Hardheads....and lots of them. Throw in some hard tails, ladyfish, and a small shark....oh yes and our friend got himself one 14" Pomp. My brother decided to keep the hard tails (blue runners) for a taste experiment. He later text me: they were good...Tasted like a very mild spanish/bluefish. I might give it a try next time.


----------



## lees way2 (Oct 7, 2007)

I dont think your brother has any taste buds,but give them a try and let us know.


----------



## Pier#r (Oct 2, 2007)

IMHO blue runners ("hardtails") are excellent when filleted and pan-fried in a little olive oil and salt & pepper or Greek Seasonings.
Very mild, firm white meat when cooked.


----------



## Orangebeach28 (Jun 3, 2009)

My bluefish Recipe

Catch bluefish
Throw it back
Catch something else
Eat that


----------



## Ccollins1 (Feb 12, 2017)

I love blues. Here's a easy recipe that takes that fishy taste out. Two sweet onions sliced thick. Two cloves of crushed garlic, salt, pepper and two cans of diced tomatoes. Mix all together and cook on a medium heat for about 15 minutes. Add your blue fillets in and cover them well with the mix. Cook another 10 to 15 minutes. Excellent.


----------



## Splittine (Nov 24, 2007)

If you have to cover the fish with that much crap and cook it that long to make it edible I don't want anything to do with it.


----------



## Dmoney (Feb 19, 2017)

After being told on the pier they were good, I actually filleted, trimmed the bloodline out, mealed, and fried them with some Spanish fillets and they were pretty good. I can definitely see where they could rescue an otherwise fishless evening dining on something else when ones tastebuds were set on fish. "Keep a line in the water" Fishin'Don


----------



## CalvinandHobbes (Jan 25, 2014)

blue runners aint bad if thats all ya got. Easy to load up on them too. Ive only ever fried them


----------



## Rover2cool (Oct 10, 2007)

Dmoney said:


> After being told on the pier they were good, I actually filleted, trimmed the bloodline out, mealed, and fried them with some Spanish fillets and they were pretty good. I can definitely see where they could rescue an otherwise fishless evening dining on something else when ones tastebuds were set on fish. "Keep a line in the water" Fishin'Don



I also try them. They really are not that bad. I also made a fish soup and it was really good lol


----------



## Castorriver (Mar 11, 2016)

We caught a few off Pensacola pier yesterday and will try em tonight.
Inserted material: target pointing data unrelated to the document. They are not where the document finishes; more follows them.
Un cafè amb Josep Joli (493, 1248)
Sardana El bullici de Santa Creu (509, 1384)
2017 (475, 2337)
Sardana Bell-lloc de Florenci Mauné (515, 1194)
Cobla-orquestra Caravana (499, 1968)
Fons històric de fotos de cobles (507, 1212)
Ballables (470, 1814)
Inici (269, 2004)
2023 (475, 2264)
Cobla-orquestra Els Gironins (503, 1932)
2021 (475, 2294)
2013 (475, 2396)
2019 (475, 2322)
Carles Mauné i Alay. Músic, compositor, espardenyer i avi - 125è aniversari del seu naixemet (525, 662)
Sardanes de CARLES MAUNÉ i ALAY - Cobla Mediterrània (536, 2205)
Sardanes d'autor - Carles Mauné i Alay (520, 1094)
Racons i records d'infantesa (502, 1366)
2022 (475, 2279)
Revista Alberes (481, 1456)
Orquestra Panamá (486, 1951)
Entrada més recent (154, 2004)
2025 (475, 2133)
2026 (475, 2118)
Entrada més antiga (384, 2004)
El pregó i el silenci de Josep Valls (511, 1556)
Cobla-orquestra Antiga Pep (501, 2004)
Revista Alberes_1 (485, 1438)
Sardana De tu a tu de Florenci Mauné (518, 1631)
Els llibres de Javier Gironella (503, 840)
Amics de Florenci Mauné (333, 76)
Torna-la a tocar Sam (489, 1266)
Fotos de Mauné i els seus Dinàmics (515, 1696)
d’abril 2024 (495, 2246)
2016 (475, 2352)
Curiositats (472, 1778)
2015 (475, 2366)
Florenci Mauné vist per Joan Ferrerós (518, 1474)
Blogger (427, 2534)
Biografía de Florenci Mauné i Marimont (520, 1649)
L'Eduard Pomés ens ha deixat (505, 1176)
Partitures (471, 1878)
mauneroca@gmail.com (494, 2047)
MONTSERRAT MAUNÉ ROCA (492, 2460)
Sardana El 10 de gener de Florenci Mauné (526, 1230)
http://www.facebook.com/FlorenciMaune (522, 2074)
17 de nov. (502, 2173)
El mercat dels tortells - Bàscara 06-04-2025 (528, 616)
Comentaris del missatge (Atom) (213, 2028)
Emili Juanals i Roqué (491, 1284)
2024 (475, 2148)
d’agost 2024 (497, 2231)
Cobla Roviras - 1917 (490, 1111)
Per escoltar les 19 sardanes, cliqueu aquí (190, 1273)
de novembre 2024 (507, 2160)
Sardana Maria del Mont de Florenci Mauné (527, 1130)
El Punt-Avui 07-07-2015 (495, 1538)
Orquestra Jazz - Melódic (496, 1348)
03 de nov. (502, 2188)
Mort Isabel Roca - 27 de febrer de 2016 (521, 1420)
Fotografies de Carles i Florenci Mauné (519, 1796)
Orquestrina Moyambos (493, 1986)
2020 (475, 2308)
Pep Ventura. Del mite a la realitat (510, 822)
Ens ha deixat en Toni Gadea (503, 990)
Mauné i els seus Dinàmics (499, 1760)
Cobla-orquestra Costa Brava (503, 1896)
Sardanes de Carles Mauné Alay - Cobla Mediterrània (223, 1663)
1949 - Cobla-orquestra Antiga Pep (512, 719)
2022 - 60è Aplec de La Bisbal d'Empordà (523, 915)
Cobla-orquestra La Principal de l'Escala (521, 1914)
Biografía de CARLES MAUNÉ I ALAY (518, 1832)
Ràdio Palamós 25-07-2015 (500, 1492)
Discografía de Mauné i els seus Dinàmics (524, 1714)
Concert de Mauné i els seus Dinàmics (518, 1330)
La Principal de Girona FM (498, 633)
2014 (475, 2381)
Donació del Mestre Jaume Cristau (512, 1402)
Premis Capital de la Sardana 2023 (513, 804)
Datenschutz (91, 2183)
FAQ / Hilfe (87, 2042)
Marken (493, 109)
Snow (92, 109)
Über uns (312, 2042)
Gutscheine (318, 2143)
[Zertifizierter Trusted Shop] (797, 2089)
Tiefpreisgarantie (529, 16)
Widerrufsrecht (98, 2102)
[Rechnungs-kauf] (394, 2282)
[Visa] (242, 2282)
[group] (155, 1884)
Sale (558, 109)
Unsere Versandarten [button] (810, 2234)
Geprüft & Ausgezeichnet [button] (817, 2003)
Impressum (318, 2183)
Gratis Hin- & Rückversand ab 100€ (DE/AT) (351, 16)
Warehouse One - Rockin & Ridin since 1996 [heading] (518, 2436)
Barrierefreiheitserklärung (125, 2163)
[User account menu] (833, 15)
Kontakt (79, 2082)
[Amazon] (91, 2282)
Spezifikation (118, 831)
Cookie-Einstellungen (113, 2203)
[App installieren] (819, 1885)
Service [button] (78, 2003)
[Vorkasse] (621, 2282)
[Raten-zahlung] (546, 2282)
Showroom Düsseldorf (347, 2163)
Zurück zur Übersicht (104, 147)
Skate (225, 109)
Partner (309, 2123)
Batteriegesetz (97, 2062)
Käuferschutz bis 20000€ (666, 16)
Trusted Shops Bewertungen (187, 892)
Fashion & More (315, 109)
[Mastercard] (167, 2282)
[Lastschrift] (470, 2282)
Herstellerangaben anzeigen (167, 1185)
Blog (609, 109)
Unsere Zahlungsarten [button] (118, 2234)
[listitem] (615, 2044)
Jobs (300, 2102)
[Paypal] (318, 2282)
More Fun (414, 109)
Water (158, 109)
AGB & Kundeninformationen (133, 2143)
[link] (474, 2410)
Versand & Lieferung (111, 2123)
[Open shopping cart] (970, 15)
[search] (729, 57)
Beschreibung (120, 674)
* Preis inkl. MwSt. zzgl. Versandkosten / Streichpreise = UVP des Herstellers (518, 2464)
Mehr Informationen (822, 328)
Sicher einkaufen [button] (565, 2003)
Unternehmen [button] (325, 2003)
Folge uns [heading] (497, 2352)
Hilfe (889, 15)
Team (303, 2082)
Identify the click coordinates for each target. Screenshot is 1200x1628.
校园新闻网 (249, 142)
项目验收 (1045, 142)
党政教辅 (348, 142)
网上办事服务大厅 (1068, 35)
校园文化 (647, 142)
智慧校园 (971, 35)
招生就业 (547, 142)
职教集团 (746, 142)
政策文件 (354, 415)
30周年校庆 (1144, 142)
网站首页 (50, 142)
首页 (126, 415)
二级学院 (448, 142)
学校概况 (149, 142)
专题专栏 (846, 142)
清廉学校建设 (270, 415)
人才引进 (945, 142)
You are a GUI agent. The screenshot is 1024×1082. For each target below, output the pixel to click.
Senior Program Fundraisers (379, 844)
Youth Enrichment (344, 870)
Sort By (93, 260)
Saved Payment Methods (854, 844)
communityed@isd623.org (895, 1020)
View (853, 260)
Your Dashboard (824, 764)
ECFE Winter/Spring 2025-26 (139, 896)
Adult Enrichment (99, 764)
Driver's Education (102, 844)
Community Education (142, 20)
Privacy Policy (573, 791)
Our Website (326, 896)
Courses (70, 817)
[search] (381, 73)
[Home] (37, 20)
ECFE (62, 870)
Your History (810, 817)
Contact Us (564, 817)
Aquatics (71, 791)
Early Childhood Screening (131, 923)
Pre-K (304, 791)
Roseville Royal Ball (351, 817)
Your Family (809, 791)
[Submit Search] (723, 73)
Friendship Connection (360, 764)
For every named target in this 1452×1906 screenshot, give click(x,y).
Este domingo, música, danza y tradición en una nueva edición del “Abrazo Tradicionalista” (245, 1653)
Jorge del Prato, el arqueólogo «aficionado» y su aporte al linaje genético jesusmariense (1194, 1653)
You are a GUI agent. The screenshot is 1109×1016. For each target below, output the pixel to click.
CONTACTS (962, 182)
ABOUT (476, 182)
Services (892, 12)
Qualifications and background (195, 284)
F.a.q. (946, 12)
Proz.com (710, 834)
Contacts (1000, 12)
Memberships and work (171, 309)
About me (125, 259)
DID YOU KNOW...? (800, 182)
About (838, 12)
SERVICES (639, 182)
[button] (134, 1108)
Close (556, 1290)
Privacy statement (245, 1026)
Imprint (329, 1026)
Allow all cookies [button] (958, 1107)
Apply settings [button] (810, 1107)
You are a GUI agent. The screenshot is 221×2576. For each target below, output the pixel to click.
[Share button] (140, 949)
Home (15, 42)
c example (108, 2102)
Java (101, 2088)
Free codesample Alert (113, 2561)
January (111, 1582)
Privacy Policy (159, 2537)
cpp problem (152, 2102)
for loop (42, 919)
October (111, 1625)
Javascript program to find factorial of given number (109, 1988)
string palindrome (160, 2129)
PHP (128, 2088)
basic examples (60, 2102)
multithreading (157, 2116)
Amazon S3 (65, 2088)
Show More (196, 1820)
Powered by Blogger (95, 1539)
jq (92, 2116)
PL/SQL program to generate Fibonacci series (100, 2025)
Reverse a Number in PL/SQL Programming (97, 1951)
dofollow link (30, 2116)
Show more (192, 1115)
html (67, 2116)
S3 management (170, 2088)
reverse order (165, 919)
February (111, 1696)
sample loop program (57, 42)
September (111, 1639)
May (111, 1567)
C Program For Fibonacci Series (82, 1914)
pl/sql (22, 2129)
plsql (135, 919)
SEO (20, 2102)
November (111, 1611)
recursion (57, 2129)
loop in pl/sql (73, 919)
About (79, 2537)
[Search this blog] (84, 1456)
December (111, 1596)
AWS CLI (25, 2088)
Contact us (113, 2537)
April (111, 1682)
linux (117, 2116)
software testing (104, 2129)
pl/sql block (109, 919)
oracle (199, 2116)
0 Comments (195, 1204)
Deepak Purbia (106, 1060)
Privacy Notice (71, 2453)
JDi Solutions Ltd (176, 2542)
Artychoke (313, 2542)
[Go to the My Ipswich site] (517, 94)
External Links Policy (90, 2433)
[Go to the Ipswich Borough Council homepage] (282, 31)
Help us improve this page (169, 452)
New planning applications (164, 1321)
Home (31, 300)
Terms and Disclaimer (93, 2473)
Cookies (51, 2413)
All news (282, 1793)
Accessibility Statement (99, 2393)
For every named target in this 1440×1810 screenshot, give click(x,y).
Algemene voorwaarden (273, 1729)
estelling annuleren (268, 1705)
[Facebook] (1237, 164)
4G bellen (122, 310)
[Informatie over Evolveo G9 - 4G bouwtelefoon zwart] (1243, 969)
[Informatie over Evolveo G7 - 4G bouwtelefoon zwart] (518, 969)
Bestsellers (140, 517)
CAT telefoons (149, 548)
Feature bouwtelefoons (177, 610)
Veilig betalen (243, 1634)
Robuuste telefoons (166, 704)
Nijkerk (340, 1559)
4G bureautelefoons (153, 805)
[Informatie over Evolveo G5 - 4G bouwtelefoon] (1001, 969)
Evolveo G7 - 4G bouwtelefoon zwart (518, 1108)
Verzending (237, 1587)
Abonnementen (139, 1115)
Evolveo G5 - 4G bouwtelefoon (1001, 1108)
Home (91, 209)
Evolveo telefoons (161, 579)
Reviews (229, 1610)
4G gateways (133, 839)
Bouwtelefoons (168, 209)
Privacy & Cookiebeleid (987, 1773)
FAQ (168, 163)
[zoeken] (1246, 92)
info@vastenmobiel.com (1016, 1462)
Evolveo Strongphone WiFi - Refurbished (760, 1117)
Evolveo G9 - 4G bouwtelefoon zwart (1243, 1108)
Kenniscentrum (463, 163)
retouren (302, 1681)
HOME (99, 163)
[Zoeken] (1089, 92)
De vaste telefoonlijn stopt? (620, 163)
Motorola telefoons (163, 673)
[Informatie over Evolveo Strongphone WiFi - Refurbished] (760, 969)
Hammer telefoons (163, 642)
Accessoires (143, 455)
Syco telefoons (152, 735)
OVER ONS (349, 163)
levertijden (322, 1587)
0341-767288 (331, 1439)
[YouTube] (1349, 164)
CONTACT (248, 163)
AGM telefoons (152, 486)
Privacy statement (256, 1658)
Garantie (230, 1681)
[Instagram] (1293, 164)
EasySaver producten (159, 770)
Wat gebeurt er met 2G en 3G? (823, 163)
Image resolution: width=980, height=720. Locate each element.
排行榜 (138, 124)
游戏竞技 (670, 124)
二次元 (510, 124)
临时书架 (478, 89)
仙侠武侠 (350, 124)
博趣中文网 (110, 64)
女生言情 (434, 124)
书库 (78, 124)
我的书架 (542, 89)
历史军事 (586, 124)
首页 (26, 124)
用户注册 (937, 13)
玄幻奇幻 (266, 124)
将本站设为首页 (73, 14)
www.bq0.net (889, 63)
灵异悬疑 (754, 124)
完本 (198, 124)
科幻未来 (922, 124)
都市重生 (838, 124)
I'm going to pan fry them. 


Sent from my iPhone using Tapatalk


----------



## BB KINGFISH (Jul 3, 2016)

Orangebeach28 said:


> My bluefish Recipe
> 
> Catch bluefish
> Throw it back
> ...


I will keep a few Bluefish when I dont have anything in freezer.

I cut out all of the bloodlines, soak them for a few hrs in buttermilk and fry them. 

Blues are the only fish I eat with tartar sauce.


----------